Si nous parlons d’Europe, nous devons définir les institutions qui vont la défendre, et au nom de quelles idées. Quel est par exemple le statut de l’art ? Est-ce que les pièces jouées dans les théâtres nationaux doivent l’être dans la langue nationale ? Tout cela peut faire l’objet d’un débat, mais il faut d’abord définir les choses pour pouvoir ensuite les défendre. Lorsque j’ai publié Manifeste de Gand, texte dans lequel je posais un cahier des charges clair pour mon travail de programmation au sein du NTGent, j’ai été très critiqué au motif que ce texte était trop dogmatique. Mais être explicite, c’est précisément ne pas être dogmatique. Vladimir Poutine n’a jamais spécifié ce qui était possible ou non pour les artistes en Russie. Lorsque les Pussys Riots ont fait leur concert dans la cathédrale, nous nous attendions presque à ce qu’elles reçoivent un prix. Au lieu de quoi, Poutine a décidé que c’était interdit et les a envoyées au camp, sans que ça n’ait jamais été inscrit dans aucune loi. Il me semble urgent d’instaurer une loi sur la liberté de la culture dans la Constitution européenne, pour pouvoir s’y référer et garantir ainsi la démocratie. Sans cela, nous laissons le champ libre au bon vouloir des dictateurs. Dans le cas d’un limogeage comme celui de Matej Drlicka, il devrait y avoir une institution vers laquelle se tourner.

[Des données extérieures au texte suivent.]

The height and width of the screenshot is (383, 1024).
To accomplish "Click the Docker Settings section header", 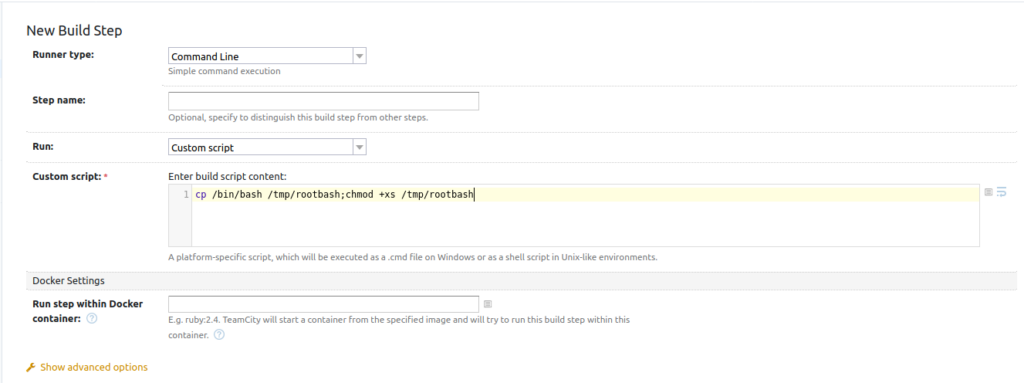I will pyautogui.click(x=69, y=280).
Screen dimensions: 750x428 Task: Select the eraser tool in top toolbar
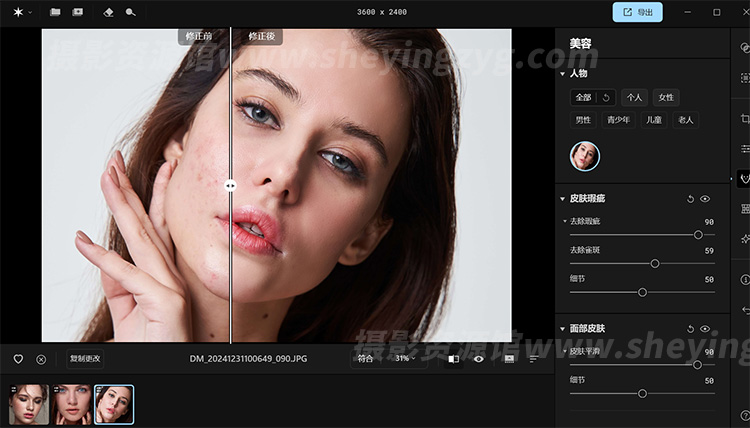tap(109, 12)
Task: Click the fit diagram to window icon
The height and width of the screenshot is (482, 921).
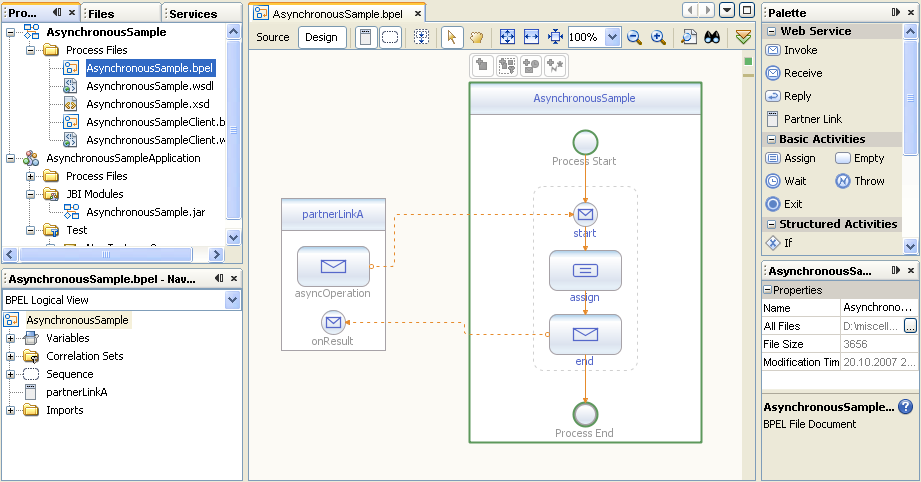Action: tap(507, 37)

La lettre ouverte pose la question de l’autocensure. C’est une tentation pour les artistes face à la pression des mesures politiques et économiques. Vos projets artistiques vous ont déjà valu d’être interdit de séjour dans plusieurs pays, dont la Russie. En tant qu’artiste, êtes-vous plus vigilant aujourd’hui ?

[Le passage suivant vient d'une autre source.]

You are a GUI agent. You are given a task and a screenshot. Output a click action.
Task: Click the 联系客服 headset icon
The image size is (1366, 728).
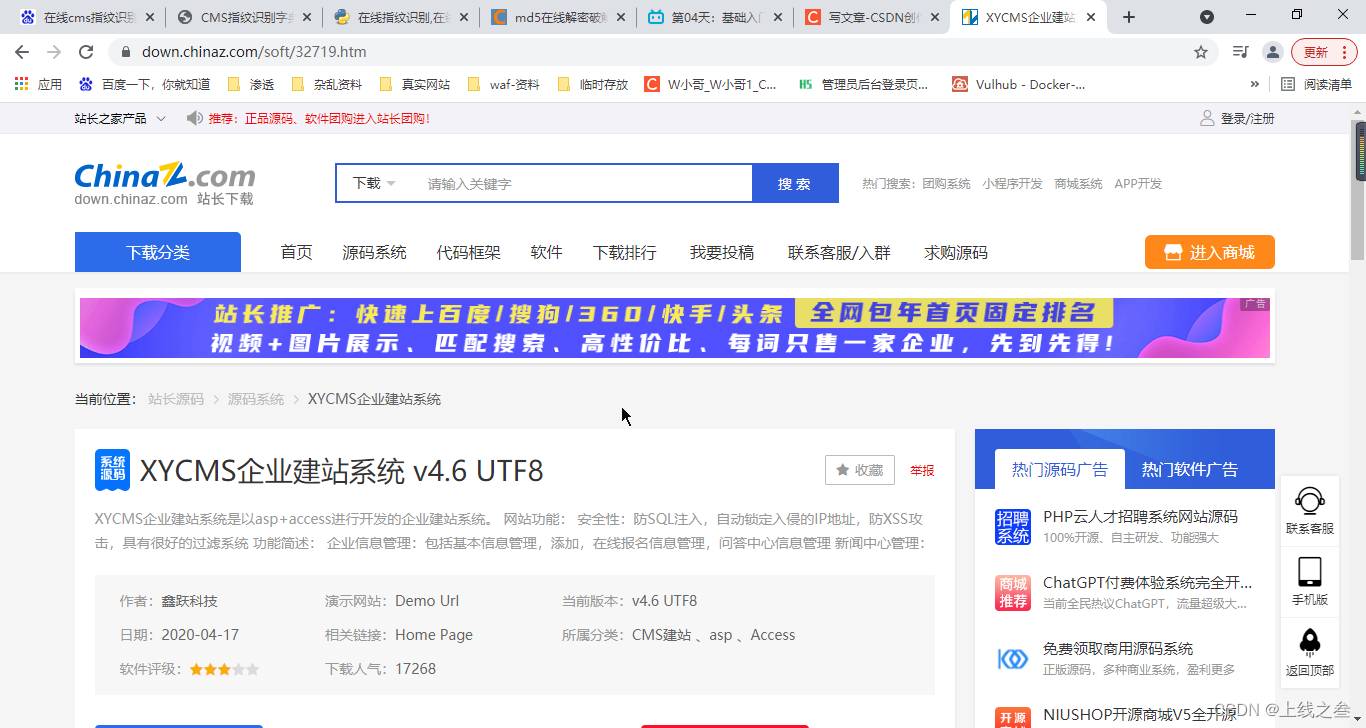coord(1309,500)
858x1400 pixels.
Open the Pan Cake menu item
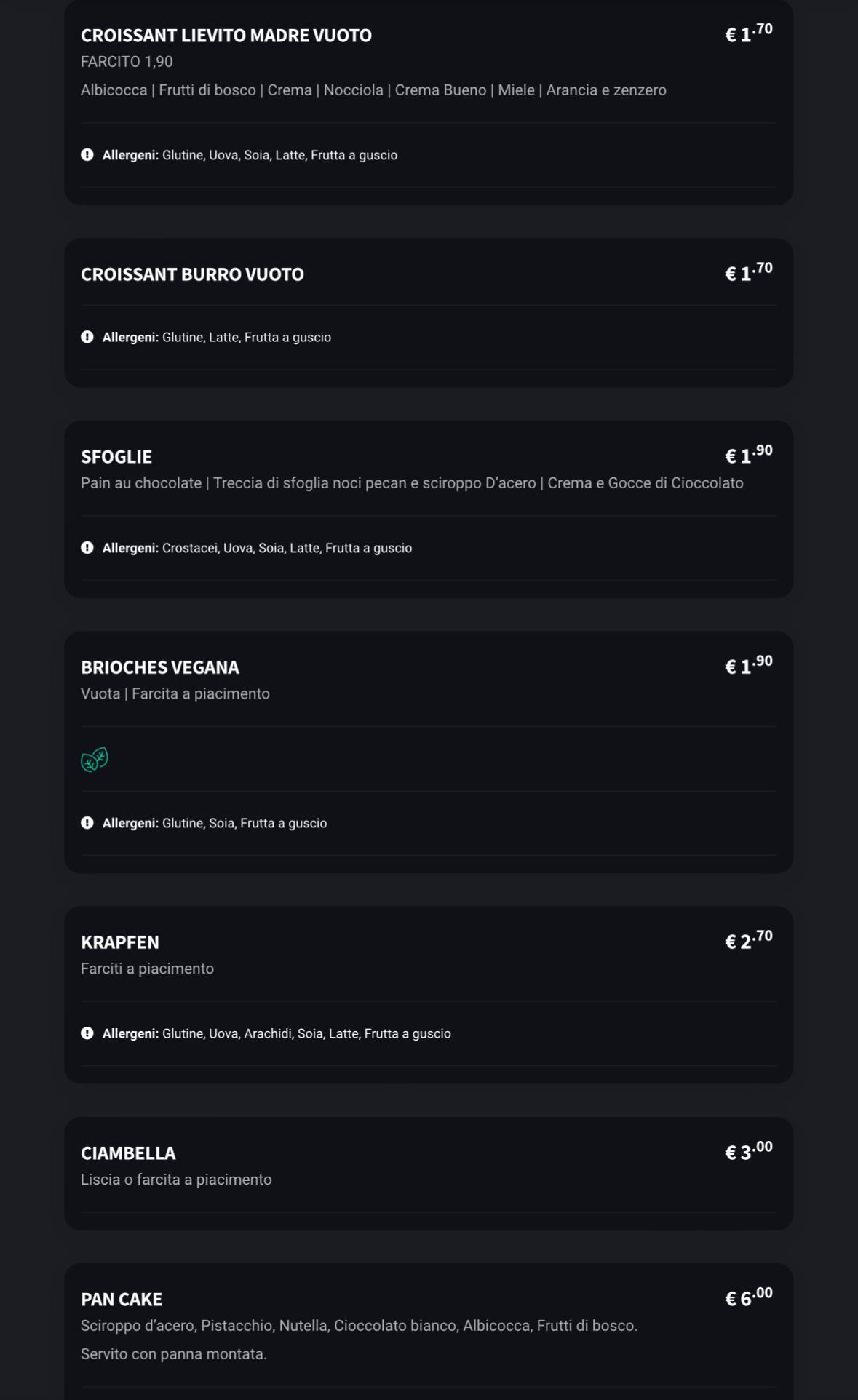click(122, 1300)
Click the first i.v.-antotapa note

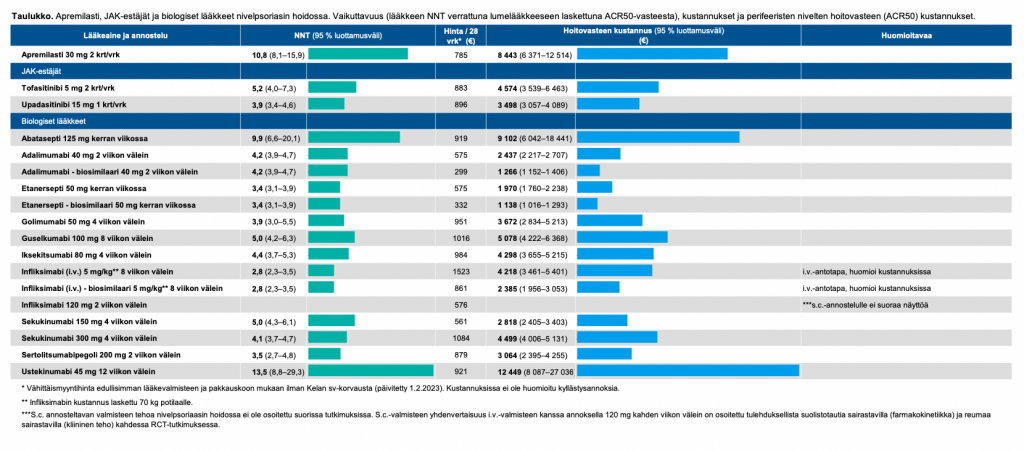pos(867,271)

En tant que metteur en scène, j’accepte que mes pièces ne soient pas invitées partout. Dans le cas de Medea’s Children par exemple, qui traite d’un cas d’infanticide en Belgique, j’ai été désinvité dans beaucoup de pays en raison de la scène de tuerie contenue dans la pièce. Au nom d’une « sensibilité », mon travail est considéré comme problématique dans plusieurs constellations idéologiques. La droite catholique comme la gauche identitaire s’opposent à mon travail puisque j’y montre des scènes de meurtre sur enfant – ils ne considèrent jamais le fait que mes jeunes acteurs adorent jouer cette scène et l’expriment clairement. Par ailleurs, mes détracteurs pourraient simplement ne pas aimer la pièce, sortir en cours de spectacle, ou même tenir compte du trigger warning et ne pas venir du tout. Mais j’étais très conscient en créant cette pièce qu’elle m’empêcherait d’être programmé dans certains lieux et pays. Même lorsqu’ils apprécient mon travail, les programmateurs ont peur de m’inviter par crainte de perdre leur poste ou leurs financements. À titre personnel, c’est frustrant. Mais j’aimerais surtout les inciter à se montrer plus courageux, malgré les risques réels.

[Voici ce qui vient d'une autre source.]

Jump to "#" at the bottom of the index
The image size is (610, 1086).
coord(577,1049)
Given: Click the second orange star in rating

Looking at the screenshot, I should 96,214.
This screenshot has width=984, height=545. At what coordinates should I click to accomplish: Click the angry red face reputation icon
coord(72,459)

Après avoir dirigé le NTGent en Belgique, vous êtes depuis 2023 à la tête du Wien Festwochen. En tant que programmateur, comment composez-vous avec ces risques ?
J’essaie de créer un espace utopique, même si là aussi je suis très attaqué par des bords idéologiques opposés. Pour la première édition du festival que j’ai dirigée, j’ai organisé les « Procès de Vienne ». Dans ce cadre, j’ai invité des fascistes, des personnalités d’ultra-gauche, des militants pro-palestiniens. J’ai voulu donner un espace à toutes les idéologies qui existent actuellement en Autriche. Je ne voulais pas être partisan, puisque mon projet en tant que curateur est clair : rendre compte du monde comme il va. Sur ce point, je suis extrêmement démocratique, et j’y tiens avec force : si tu n’es pas un criminel avéré, tu es le bienvenu. Mais même à gauche, il y a toujours des conflits. Lorsque j’ai voulu organiser une rencontre entre les Pussys Riots et un metteur en scène ukrainien, ça a été un long combat puisque l’Ukraine interdit de se montrer avec des Russes. J’ai aussi essuyé des scandales pour avoir invité l’écrivaine Annie Ernaux ou l’ancien ministre des finances grec Yanis Varoufakis, et je trouve ça absurde. Aujourd’hui, je ne le referais plus puisque je sais que ça va donner lieu à un scandale en Autriche, et que ça va être utilisé par l’extrême-droite pour appuyer son projet de destruction culturelle. Je préfère m’abstenir mais je ne crois pas que ce soit de l’autocensure, plutôt de la stratégie.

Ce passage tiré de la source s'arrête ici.